Background information
- Genres: Hard rock, blues rock, progressive rock
- Years active: 2012–present
- Labels: WHD, Loud & Proud, earMUSIC
- Spinoffs: Sons of Apollo
- Spinoff of: Mr. Big
- Members: Mike Portnoy; Billy Sheehan; Richie Kotzen;

= The Winery Dogs =

American hard rock band

The Winery Dogs are an American hard rock supergroup formed in 2012. It consists of Mike Portnoy (drums), Billy Sheehan (bass), and Richie Kotzen (vocals and guitar).

== Background ==
The band was conceived by drummer Mike Portnoy and bassist Billy Sheehan, who were aiming to form a power trio rock band with a lead singer/guitarist as the frontman. After an aborted project, tentatively titled "Bad Apple", with guitarist/vocalist John Sykes, talk show host Eddie Trunk heard about it and suggested Richie Kotzen, who had previously played with Sheehan in the band Mr. Big from 1997 to 2002.

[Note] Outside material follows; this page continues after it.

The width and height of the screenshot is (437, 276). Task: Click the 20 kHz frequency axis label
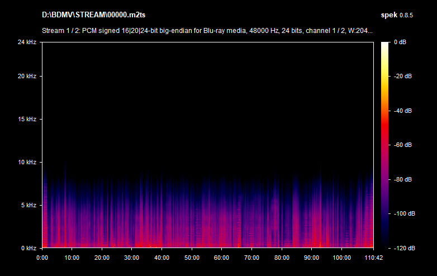pyautogui.click(x=27, y=76)
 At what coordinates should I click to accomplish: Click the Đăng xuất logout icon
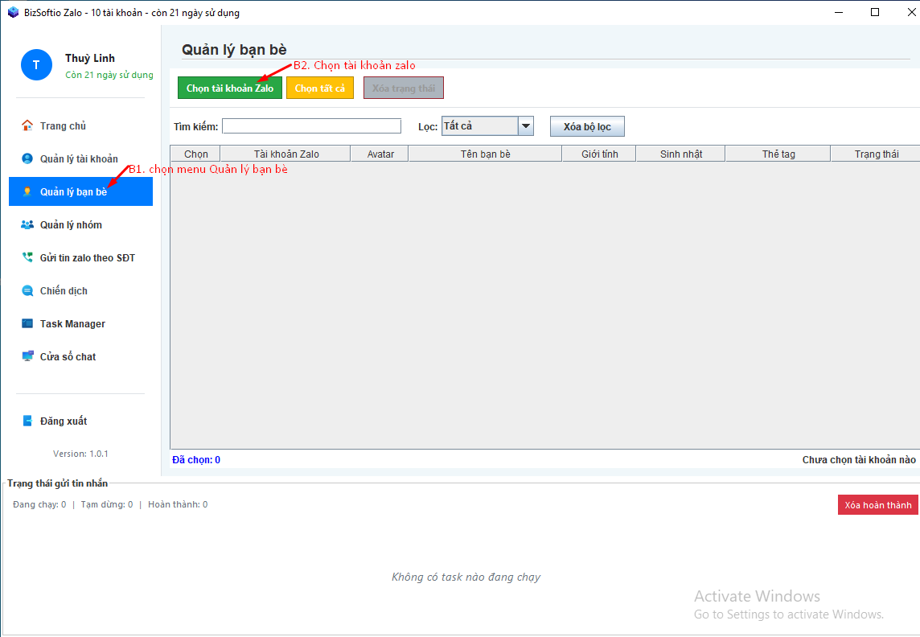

The three musicians got together at Richie Kotzen's studio in Los Angeles and at the end of the jam session, they had a few skeletons of songs that would appear on the debut album. After their first album success, they released a live concert DVD called Unleashed in Japan 2013: The Winery Dogs.

Prior to the Winery Dogs, all three members have had successful careers with other bands. Richie Kotzen is known as a former member of bands Poison and Mr. Big, as well as having a consistent solo career with many albums released. Billy Sheehan is known for playing with Mr. Big, Steve Vai, David Lee Roth, Talas, and Sons of Apollo. Mike Portnoy is known for being the original drummer of Dream Theater, Flying Colors, Transatlantic, Neal Morse Band, Sons of Apollo and Adrenaline Mob.

When asked about the band's main influences, Mike Portnoy commented that they are working towards a classic rock sound, influenced by Led Zeppelin, Cream, Jimi Hendrix, Grand Funk Railroad, as well as newer artists such as Soundgarden, Alice in Chains, the Black Crowes and Lenny Kravitz.

The band's self-titled debut album was released in Japan on May 5, 2013 through Victor subsidiary WHD Entertainment, with a worldwide release following on July 23, 2013 through Loud & Proud Records. It was produced by Jay Ruston. It features 13 songs and they switched out the song "Time Machine" with the song "Criminal" for the Japan edition.

In June 2015, the band entered a studio around Los Angeles to record their second album. In a July interview, Portnoy said the album was about to begin mixing that month, and it should be released before they begin their October tour. The album, titled Hot Streak, was released on October 2, 2015.

The Winery Dogs also have a band clinic in the summer called Dog Camp. This camp allows musicians and fans to come meet, jam with and learn from the band. Not only does it include individual clinics, but it also incorporates a band setting as well.

In April 2017, it was announced by Kotzen that Winery Dogs were taking a break. Kotzen was quoted as saying the band were "still friends", however, and it's likely there will be more releases from them in the future.

On December 5, 2018, Mike Portnoy announced that The Winery Dogs would go on a one-month tour of the U.S. in May 2019.

The band's third album, III, was released on February 3, 2023. The Winery Dogs conducted a world tour from February to November 2023 in the US, Latin America, and the EU/UK regions.

==Band members==
- Richie Kotzen – lead vocals, guitars, keyboards, piano (2012–present)
- Billy Sheehan – bass, backing vocals (2012–present)
- Mike Portnoy – drums, backing vocals (2012–present)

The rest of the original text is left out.